Here is how it works:
If you select "CustomerData" (default) for Database, then Pega will create a non-blob table.
If you select "PegaDATA" for Database, then Pega will create a blob table just like prior to 7.4 (see below screenshot).
Now, some question arises - should we always use defaulted "CustomerData", or should we choose one over the other? Please see my opinion below - I could be wrong, so please comment if you have a better idea.
In general, non-blob is better performance over blob as it won't need to use UDF to retrieve data from blob. This non-blob specification is probably part of that direction and I would say this approach is okay as most of the times you may not need blob in Data Type because you would most likely define only single value property for master data.

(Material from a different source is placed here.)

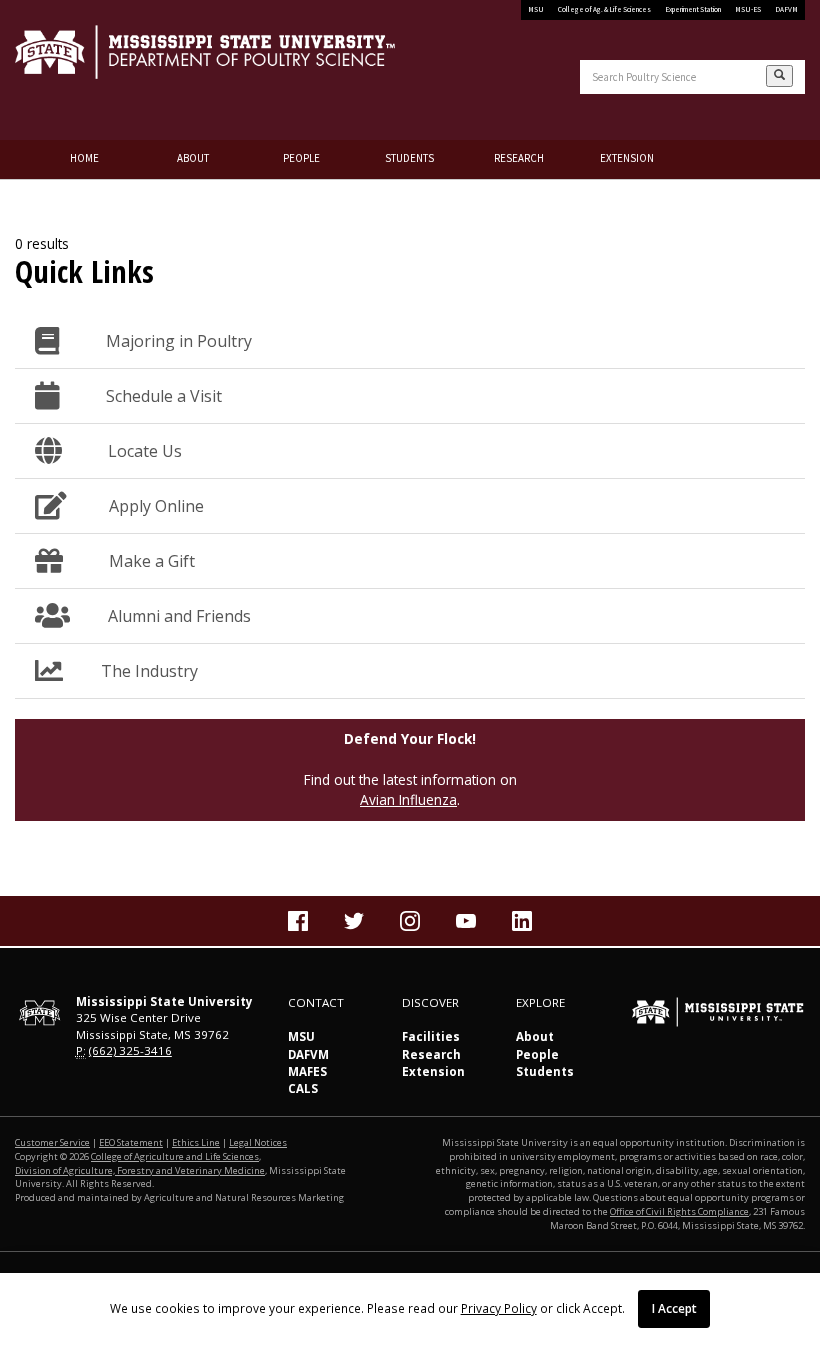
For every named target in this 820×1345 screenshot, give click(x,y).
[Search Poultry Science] (779, 76)
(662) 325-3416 (130, 1050)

Having said that, I may use "PegaDATA" over "CustomerData" because of the following reasons:
Some Data Type requires embedded pages. For example, if you want to store REST call from external system that contains nested data structure, you will need a blob to define Page List or Single Page properties. It is not possible to get page to work without blob.
It is possible to have both blob and non-blob tables because CustomerData / PegaDATA configuration is per Data Type, but if you mix them up in both schema, it gets complex. Especially if you initially create a non-blob table and lock the rule for higher ruleset version, it will get hard to change from non-blob to blob table later. Then why not stick to one approach (blob) from the first place for simplicity.
From performance perspectives, actually the time query takes is the same between non-blob and blob tables because custom properties are exposed anyways in blob table too. So no difference in performance.
From migration perspectives, I see some people are confused about this "CustomerData" when importing R-A-P to different environment. Coherence to one approach (PegaDATA) may be simpler.
Please let me know if anyone has different thoughts.
***Edited by Moderator Marissa to update Platform Capability tags****
@KenshoTsuchihashi - This following is what I think as a particular usecaseof CustomerData schema:
if the CustomerData schema tables are used to store customer/client data that generally persisted in the blob column in the pega OOTB tables in the pega data schema; these data many a time are required for audit (financial domain related) / reporting and other similar requirements. This way we can segregate the data for specific user groups and access control at DB level. Additionally we can utilize ABAC policies to encrypt the info as well.
This may minimize running of BIX extracts (where we sometimes face challenges in presenting complicated nested page list values).
We can always implement client specific DB cipher and/or additional encryption can help the cause from a security stand point.